Vous m’avez écrit de Lyon la plus obligeante petite lettre du monde. Pour récompense, je vous assure que j’ai pris un grand intérêt à votre voyage[1], et que j’ai bien pensé à Mme de Guitaut, et sur la terre et sur le Rhône, et à ses frayeurs, et à son état, et plus encore à la tendresse qui lui a fait entreprendre ce voyage, et au courage qu’elle a eu de l’exécuter. Tout de bon, cela est héroïque, on ne peut trop l’admirer : je crois même qu’on doit s’en tenir là, et lui laisser l’honneur de n’être point imitée. Je souhaite que la suite soit heureuse, et je l’espère ; car enfin on accouche partout, et la Providence ne se dérange point.

Vous avez eu Madame de Toscane[2]. Je vous conjure par votre amitié et par ma servitude d’Époisse[3], de m’écrire quelquefois un mot dans les grands événements : par exemple trois lignes quand votre chère épouse sera accouchée. Je mérite cette petite distinction par l’intérêt que j’y prends.

Je n’ai pas vécu depuis six semaines. L’adieu de ma fille m’a désolée, et celui du cardinal de Retz m’a achevée. Il y a des circonstances dans ces deux séparations, qui m’ont assommée.

Je laisse à M. d’Hacqueville à vous mander les ponts sur le Mein[4] ; pour moi, je vous assure en gros que le Roi sera toujours triomphant partout : son bonheur fait retirer M. de Lorraine et le prince d’Orange ; il donne les coudées[5] franches à M. de Turenne, qui étoit un peu oppressé ; enfin son étoile suffit à tout.

Adieu, Monsieur ; adieu, Madame ; je vous honore tous deux très-parfaitement.

M. de Rabutin Chantal.

Suscription : Pour Monsieur le comte de Guitaut.



  1. Lettre 412 (revue sur l’autographe). — 1. Le comte de Guitaut se rendait avec sa femme aux îles Sainte-Marguerite, dont il était gouverneur ; la comtesse y accoucha peu de temps après son arrivée : voyez la lettre du 21 septembre suivant.
  2. 2. La Grande-Duchesse arriva à Paris le même jour que le Roi de l’armée, c’est-à-dire le 21 juillet ; elle s’était arrêtée à Lyon, ou le parlement de Dombes lui vint faire compliment et d’où elle écrivit à sa sœur.

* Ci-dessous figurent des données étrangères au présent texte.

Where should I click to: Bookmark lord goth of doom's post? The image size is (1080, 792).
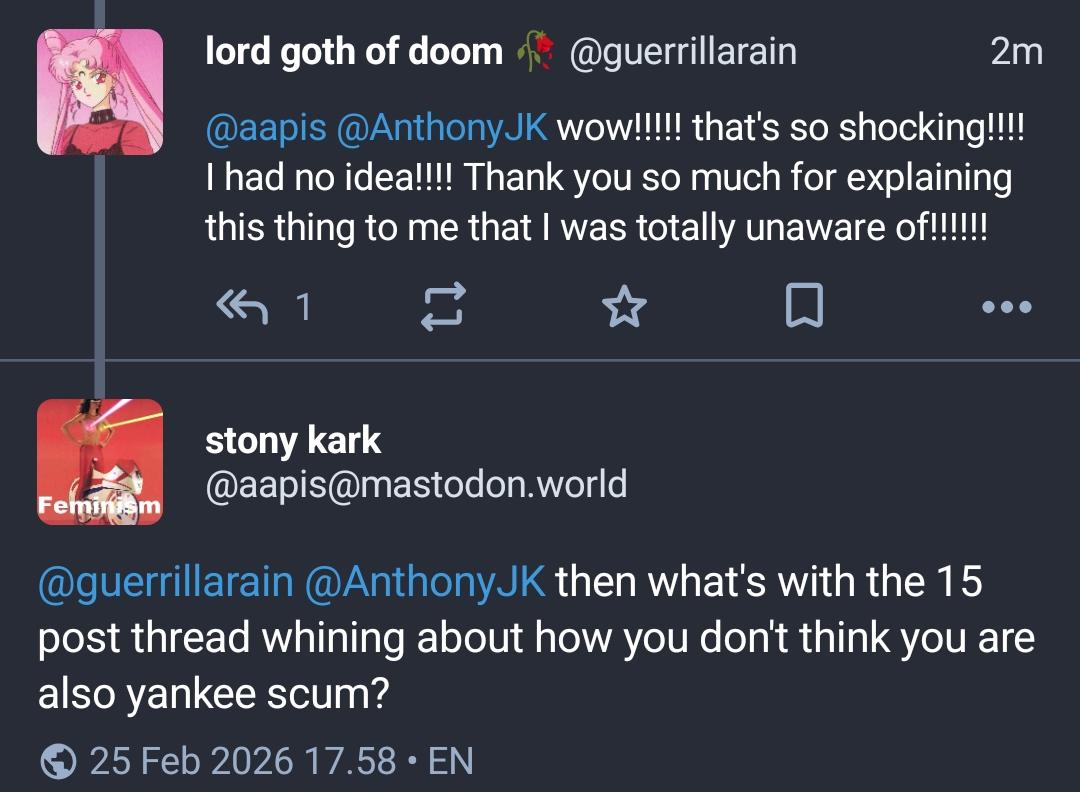click(804, 307)
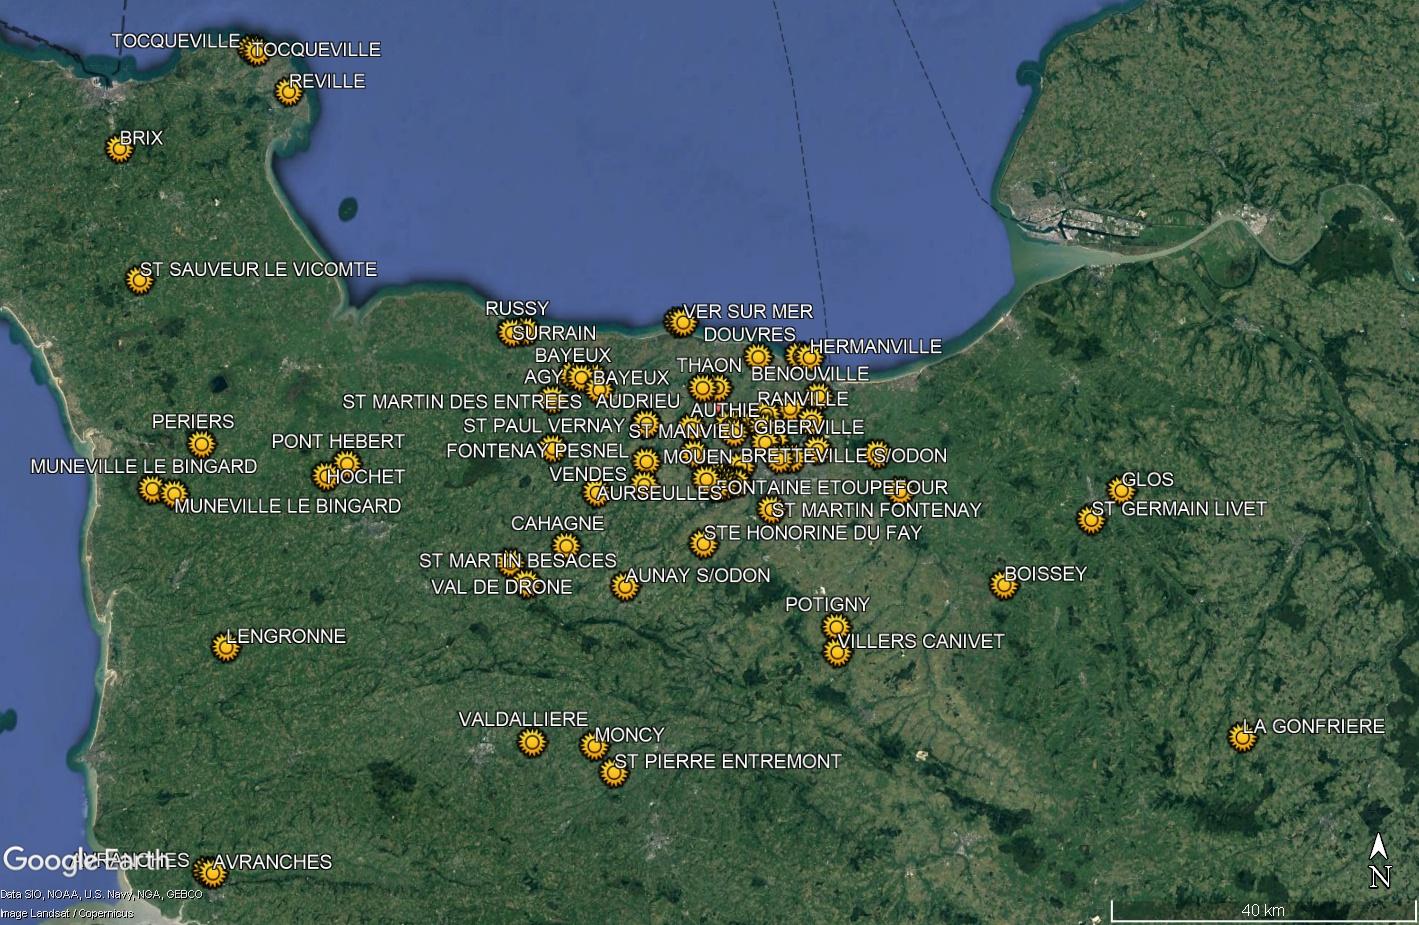
Task: Select the BOISSEY placemark icon
Action: (x=1003, y=585)
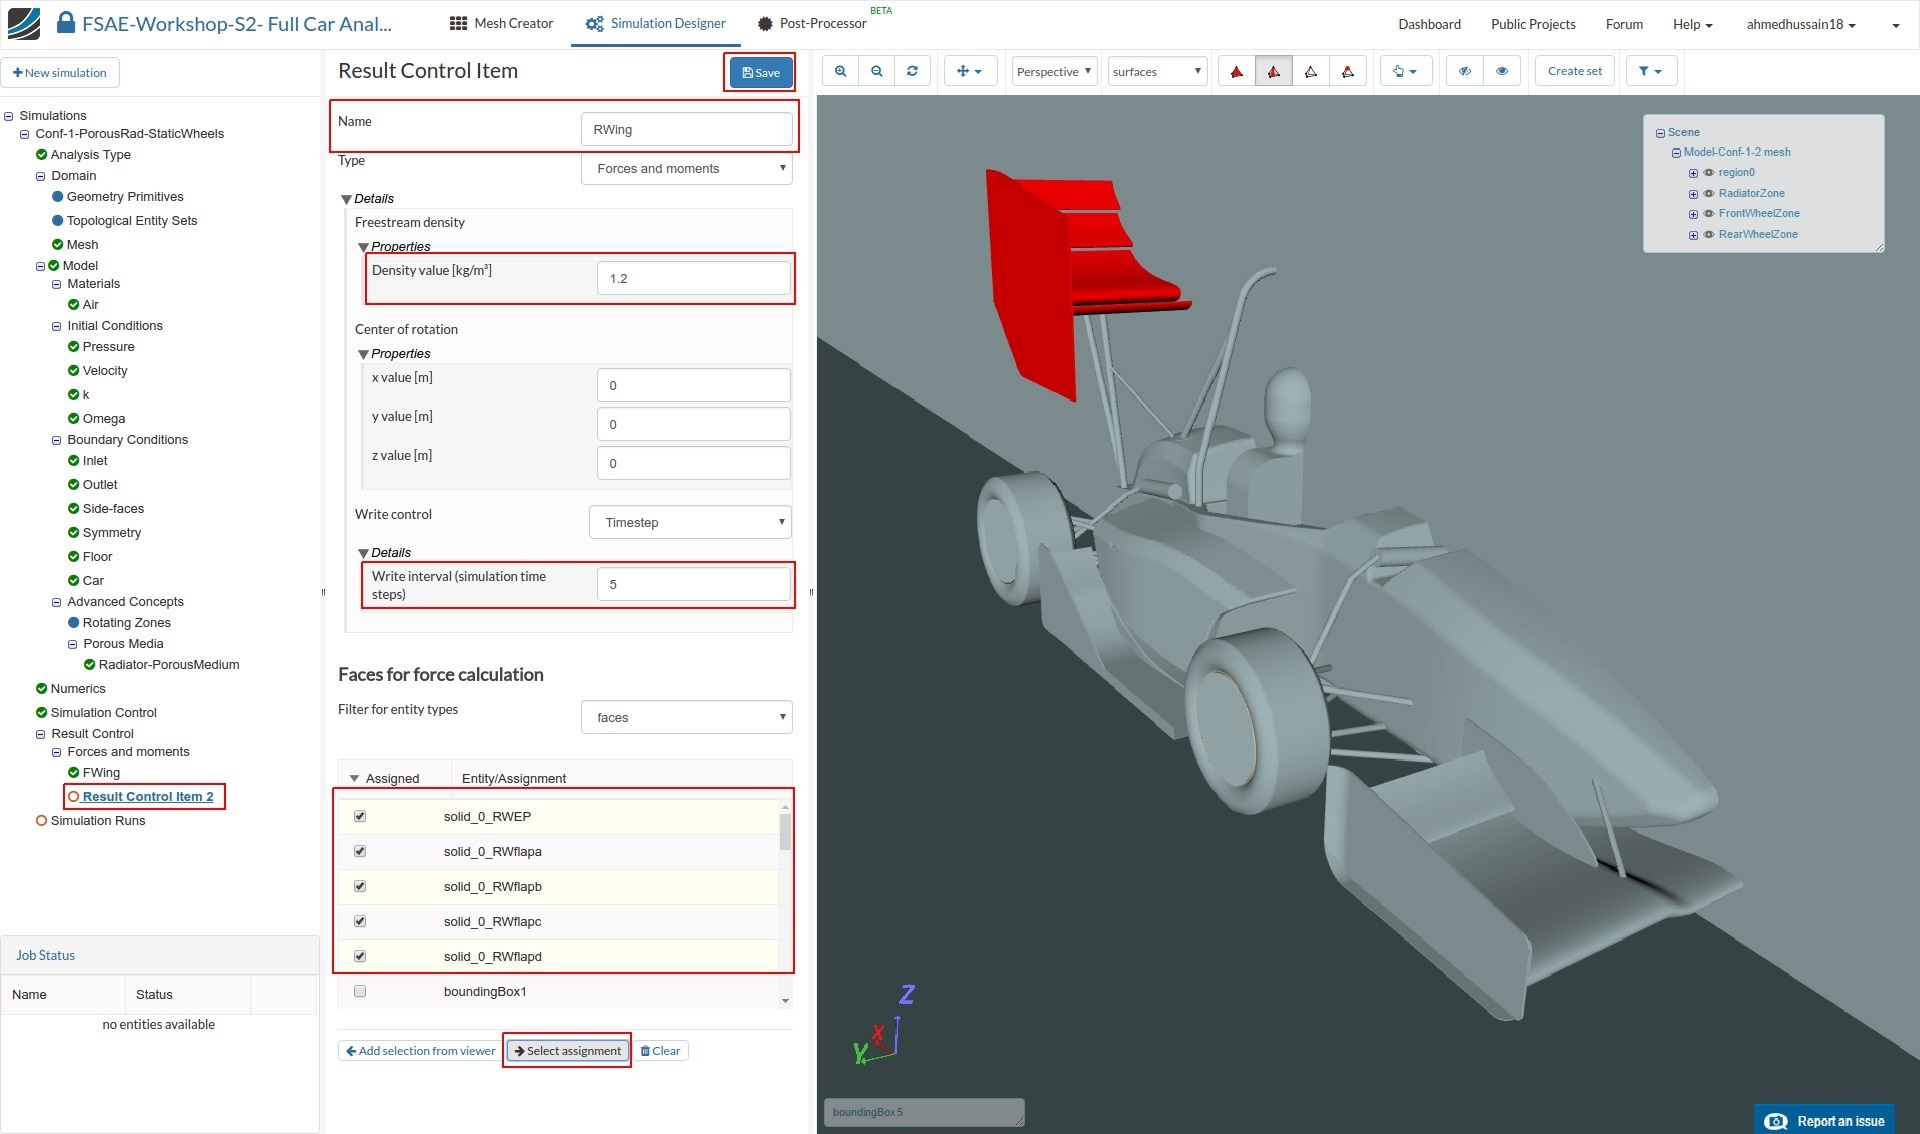Uncheck the solid_0_RWEP face assignment
Viewport: 1920px width, 1134px height.
pyautogui.click(x=360, y=816)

Voyez les Mémoires de Mademoiselle. tome IV, p. 377 et 520.
  3. 3. On se rappelle que Bourbilly, la terre de Mme de Sévigné, relevait de celle d’Epoisse.
  4. 4. C’est-à-dire le détail des opérations militaires. Allusion à certaines relations de la campagne de 1673 que le comte de Guitaut recevait en Bourgogne lors du séjour de Mme de Sévigné. Voyez les lettres du 10, du 20 et du 23 novembre 1673. p. 269, 282 et 284.
  5. 5. On peut, en voyant l’autographe, hésiter entre des et les coudées.